Input coordinates can be transformed on the fly from Source to Destination EPSG codes and back if specified in config.properties. For better accuracy you can specify these variables and assign cell-eps(Hotspots) and eps(DBSCAN) in meters instead of degrees by default: https://en.wikipedia.org/wiki/Decimal_degrees

Prerequisites

Usage

How to run Hotspots-Distributed:

  1. Download or clone the project.

  2. Open terminal inside root folder.

  3. sbt package

  4. Run spark-submit script as follows:

    ./spark-submit

     --class runnables.(runnable) 
     --master yarn
     --driver-memory 4g 
     --executor-memory 4g
     path-to-generated-jar-file-from-Step-3.jar
     path-to-config.properties-File
     path-to-resources/EPSG_proj.csv
    

    where --class refers to the main runable class e.g:(hotspots, dbscan or lda).

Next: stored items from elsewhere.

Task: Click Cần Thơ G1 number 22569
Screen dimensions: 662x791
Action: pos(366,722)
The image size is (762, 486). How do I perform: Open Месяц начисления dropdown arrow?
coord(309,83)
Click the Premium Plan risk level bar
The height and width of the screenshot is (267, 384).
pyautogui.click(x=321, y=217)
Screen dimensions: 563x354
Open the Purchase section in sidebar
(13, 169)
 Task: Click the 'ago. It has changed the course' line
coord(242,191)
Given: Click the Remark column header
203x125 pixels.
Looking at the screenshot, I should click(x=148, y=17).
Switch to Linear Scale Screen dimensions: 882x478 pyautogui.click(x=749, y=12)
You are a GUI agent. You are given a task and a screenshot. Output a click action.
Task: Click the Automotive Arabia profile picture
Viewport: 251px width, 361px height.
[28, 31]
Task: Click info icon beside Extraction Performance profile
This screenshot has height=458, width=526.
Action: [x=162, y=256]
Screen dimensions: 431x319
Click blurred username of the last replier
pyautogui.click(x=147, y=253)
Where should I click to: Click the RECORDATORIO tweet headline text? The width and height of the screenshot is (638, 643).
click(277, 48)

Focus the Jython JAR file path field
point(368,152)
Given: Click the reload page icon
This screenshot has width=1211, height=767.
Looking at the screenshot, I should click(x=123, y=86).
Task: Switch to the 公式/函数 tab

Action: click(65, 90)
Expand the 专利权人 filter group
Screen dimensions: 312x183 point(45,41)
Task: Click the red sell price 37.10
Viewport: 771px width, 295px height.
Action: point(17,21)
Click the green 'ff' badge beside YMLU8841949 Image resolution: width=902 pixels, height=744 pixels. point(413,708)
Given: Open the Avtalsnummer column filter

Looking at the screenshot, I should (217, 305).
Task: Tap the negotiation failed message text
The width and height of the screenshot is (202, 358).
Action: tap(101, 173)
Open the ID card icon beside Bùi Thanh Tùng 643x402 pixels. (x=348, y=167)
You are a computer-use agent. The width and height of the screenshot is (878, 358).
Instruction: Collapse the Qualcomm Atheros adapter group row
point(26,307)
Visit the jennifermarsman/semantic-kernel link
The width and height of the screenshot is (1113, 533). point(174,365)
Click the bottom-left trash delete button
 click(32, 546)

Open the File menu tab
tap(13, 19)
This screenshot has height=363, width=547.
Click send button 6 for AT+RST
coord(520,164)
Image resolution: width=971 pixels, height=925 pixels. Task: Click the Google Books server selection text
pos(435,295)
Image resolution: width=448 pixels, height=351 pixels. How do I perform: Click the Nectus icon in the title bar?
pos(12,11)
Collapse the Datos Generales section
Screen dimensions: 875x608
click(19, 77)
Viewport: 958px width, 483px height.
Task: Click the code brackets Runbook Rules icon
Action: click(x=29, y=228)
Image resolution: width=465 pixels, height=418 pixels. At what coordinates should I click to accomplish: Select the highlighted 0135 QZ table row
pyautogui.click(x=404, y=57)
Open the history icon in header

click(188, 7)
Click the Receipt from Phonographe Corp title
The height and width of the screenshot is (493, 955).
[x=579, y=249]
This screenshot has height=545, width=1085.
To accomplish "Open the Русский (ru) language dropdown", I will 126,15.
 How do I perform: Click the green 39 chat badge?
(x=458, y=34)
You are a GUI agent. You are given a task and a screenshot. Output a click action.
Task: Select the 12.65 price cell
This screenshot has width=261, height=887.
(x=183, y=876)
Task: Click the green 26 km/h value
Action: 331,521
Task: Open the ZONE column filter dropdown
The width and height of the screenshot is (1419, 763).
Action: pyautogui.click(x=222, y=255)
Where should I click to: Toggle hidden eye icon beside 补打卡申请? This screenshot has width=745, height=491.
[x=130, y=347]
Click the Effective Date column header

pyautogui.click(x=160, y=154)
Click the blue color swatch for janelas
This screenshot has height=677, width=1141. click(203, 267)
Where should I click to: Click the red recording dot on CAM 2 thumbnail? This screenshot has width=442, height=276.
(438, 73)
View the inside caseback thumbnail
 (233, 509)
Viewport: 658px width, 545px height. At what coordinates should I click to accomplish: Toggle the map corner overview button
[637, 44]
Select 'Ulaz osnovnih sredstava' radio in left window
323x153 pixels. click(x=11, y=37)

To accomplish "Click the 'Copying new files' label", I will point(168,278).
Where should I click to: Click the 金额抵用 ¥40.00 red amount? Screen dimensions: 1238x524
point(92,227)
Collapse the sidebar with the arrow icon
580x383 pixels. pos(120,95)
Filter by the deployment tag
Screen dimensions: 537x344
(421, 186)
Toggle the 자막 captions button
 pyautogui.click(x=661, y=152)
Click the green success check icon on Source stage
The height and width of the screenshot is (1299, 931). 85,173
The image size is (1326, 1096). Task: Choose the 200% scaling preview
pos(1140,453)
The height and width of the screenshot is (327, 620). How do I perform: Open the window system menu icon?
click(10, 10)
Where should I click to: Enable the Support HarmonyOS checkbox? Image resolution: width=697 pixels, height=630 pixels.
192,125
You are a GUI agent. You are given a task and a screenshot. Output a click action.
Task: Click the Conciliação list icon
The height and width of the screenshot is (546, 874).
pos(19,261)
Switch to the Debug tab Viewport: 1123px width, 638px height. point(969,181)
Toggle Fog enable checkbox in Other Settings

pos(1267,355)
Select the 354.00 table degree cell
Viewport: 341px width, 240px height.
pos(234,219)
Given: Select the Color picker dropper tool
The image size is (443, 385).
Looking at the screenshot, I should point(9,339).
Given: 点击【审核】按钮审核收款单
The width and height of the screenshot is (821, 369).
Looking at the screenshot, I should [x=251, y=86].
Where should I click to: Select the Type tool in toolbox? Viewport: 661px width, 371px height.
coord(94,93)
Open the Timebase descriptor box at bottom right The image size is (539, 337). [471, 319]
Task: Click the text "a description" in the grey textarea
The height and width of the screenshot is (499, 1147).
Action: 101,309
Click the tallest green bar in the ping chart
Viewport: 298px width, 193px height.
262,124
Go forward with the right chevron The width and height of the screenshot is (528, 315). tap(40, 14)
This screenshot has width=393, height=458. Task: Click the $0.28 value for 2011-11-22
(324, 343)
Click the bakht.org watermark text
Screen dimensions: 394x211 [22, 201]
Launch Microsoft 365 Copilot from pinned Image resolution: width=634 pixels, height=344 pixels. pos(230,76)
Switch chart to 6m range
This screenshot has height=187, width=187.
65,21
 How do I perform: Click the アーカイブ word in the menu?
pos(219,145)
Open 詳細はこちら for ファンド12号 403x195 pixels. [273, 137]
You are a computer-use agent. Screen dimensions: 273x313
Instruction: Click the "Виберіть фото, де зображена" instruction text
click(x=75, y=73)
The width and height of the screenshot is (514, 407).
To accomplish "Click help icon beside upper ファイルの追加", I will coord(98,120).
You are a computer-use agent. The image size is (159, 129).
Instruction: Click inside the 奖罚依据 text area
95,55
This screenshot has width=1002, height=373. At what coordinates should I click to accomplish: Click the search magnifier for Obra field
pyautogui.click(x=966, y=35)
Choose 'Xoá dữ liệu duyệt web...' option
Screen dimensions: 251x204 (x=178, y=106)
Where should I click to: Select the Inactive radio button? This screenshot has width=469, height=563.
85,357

  5. If you want to submit through curl:

    1. Upload somewhere to HDFS the following files:

      1. Generated jar e.g: aoi-spark-2_2.11-0.1.jar
      2. config.properties
      3. resources/EPSG_proj.csv
      4. lib dir.
    2. Fill config and app.json with appropriate variables. (app.json takes 2 arguments in args: path_to_config, path_to_EPSG_proj)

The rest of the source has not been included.